Prose Design: Why Hand-Written?
Prose templates render operations as human-readable BDD steps in test output:
Scenario: Create and complete a todo
✓ Taylor creates a todo "Buy milk" (1.8ms)
✓ Taylor completes the todo "Buy milk" (1.2ms)
Template Syntax
Prose templates are plain strings with interpolation:
| Syntax | Purpose | Example |
|---|---|---|
{param} |
Operation parameter | '{actor} creates a todo "{title}"' |
{actor} |
Scenario actor name | '{actor} lists todos' |
[param? text] |
Conditional (shown if truthy) | '{actor} lists todos [includeCompleted?including completed]' |
{$binding.field} |
Value from prior step | '{actor} completes the todo "{$todo.title}"' |
Why Hand-Written
Structure is derivable from the schema. Given an operation createUser(name, email, role), a generator could emit:
"{actor} calls createUser with name {name}, email {email}, role {role}"
But this is robotic. The English phrasing carries semantic intent that the algebra deliberately does not prescribe:
createUsercould be “creates a user”, “registers an account”, or “signs up”deletePostcould be “deletes the post”, “removes the article”, or “unpublishes”- Conditional blocks like
[includeCompleted?including completed]require knowing which parameters are flags vs. data
The operation algebra defines what can happen. Prose defines how we talk about it. These are separate concerns: one is structural, the other is presentational. Conflating them would force domain language into the schema or force generic phrasing onto users.
Algebraic Role
In the categorical model (see algebraic-foundations.md), the schema defines a free algebra F_dsl — the initial object in the category of T-algebras. Every concrete interpretation (handlers, API routes, CLI commands, tests) is a unique homomorphism from F_dsl.
Prose is one such interpretation: a projection from F_dsl to natural language. Initiality guarantees that a mechanical projection exists — you can always derive "{actor} calls {opName} with {params}". But initiality says nothing about the quality of that projection.

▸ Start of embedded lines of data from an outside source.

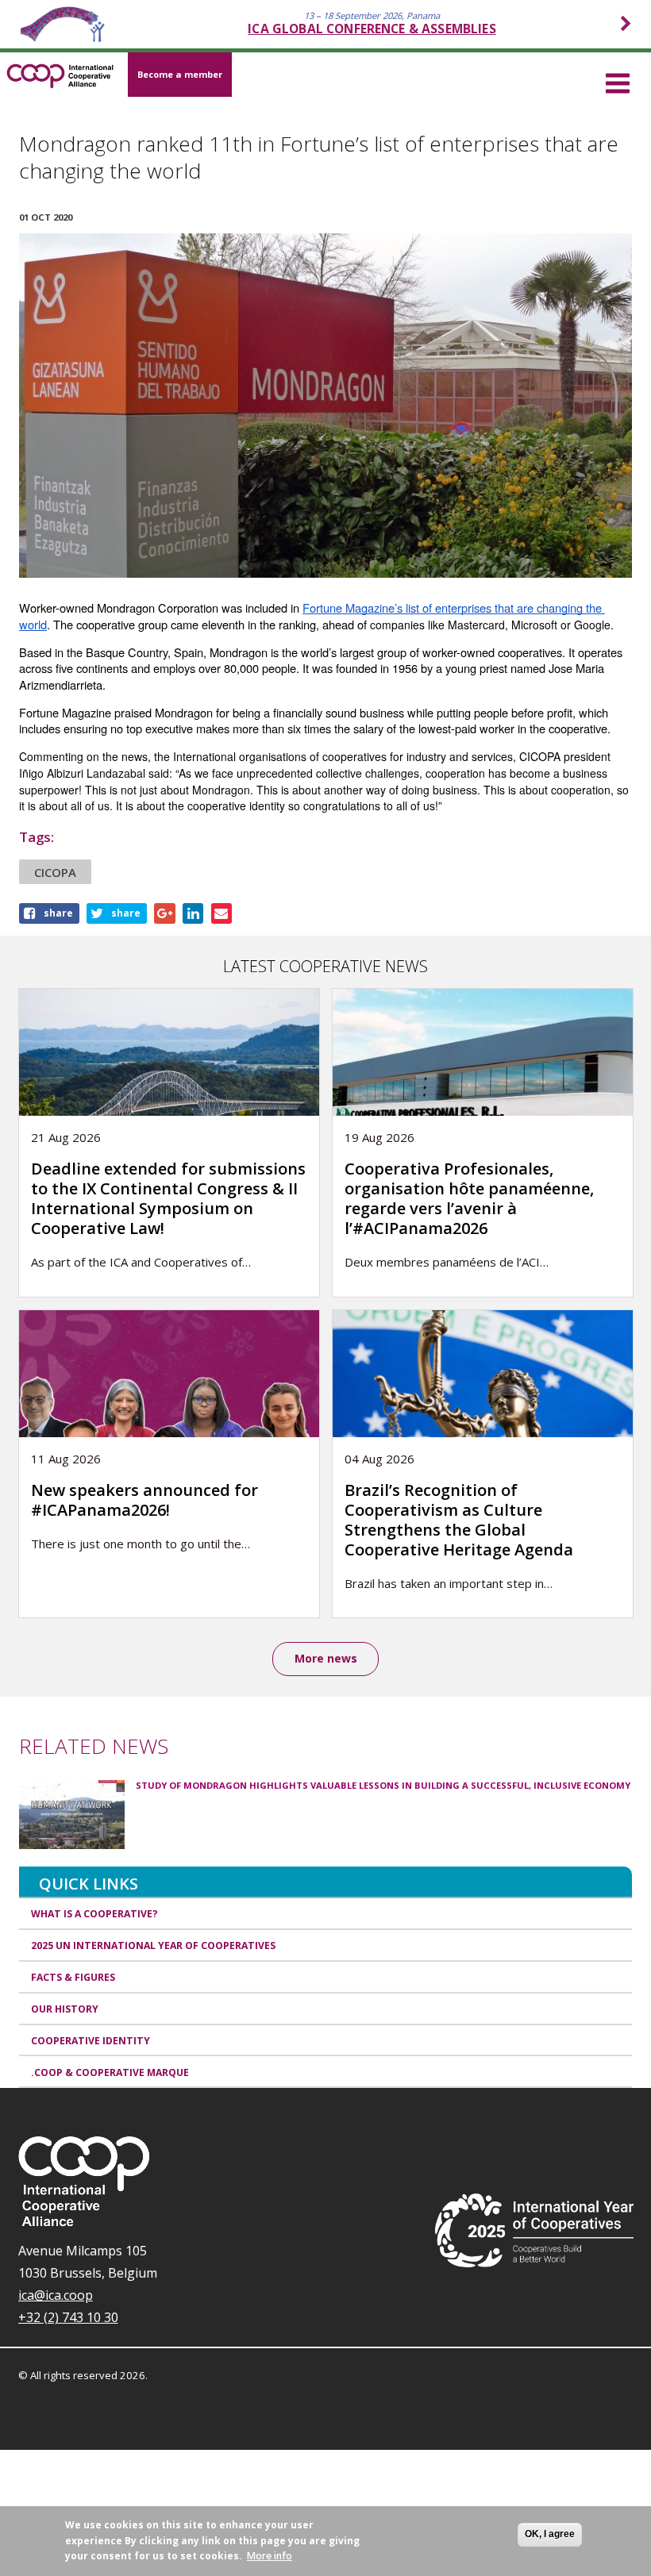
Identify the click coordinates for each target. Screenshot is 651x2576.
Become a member (179, 74)
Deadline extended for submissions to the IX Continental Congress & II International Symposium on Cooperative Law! (168, 1198)
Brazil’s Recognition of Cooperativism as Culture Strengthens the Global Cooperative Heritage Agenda (459, 1519)
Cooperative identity (90, 2040)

Hand-written prose is a semantically rich interpretation that preserves domain meaning where a mechanical one would lose it.
This is the same reason handler implementations are hand-written: the algebra tells you the signature, but the business logic requires domain knowledge.
Where Prose Lives
Prose follows the same fixture pattern as handler implementations:
impls/src/prose.ts Hand-written fixture
↓ re-exported
core/src/index.ts Public API (import { prose } from "@app/context-core")
↓ imported by
scenario runner Interpolates templates during test execution
For morph’s own contexts: extensions/<ext>/impls/src/prose.ts
For example apps: examples/fixtures/<app>/dsl/prose.ts
Interpolation Flow
- Fixture defines templates:
createTodo: '{actor} creates a todo "{title}"' - Runner receives prose in config:
createLibraryRunner({ prose, ... }) - Execution resolves bindings (
$todo.title→ actual value from prior step) renderStepProse()interpolates{actor},{params},[conditionals],{$bindings}- Output prints rendered step:
✓ Taylor creates a todo "Buy milk" (1.8ms)
If no prose template exists for an operation, the runner falls back to a structural representation: operationName(param=value, ...).
Multi-Context Composition
When an app has multiple contexts (e.g., blog with users + posts), each context provides its own prose. The generator merges them into a single flat Record<string, string> keyed by operation name (which is unique across contexts by schema constraint). At runtime, renderStepProse() looks up by operation name — no merging algorithm needed.
Auto-Generation as Complement
The Auto-generate prose templates backlog item (P3/M) would generate default prose as a starting point — not a replacement for hand-written prose. Users could accept the defaults for rapid prototyping and refine them later. This preserves the design: prose is always a fixture, whether initially generated or written from scratch.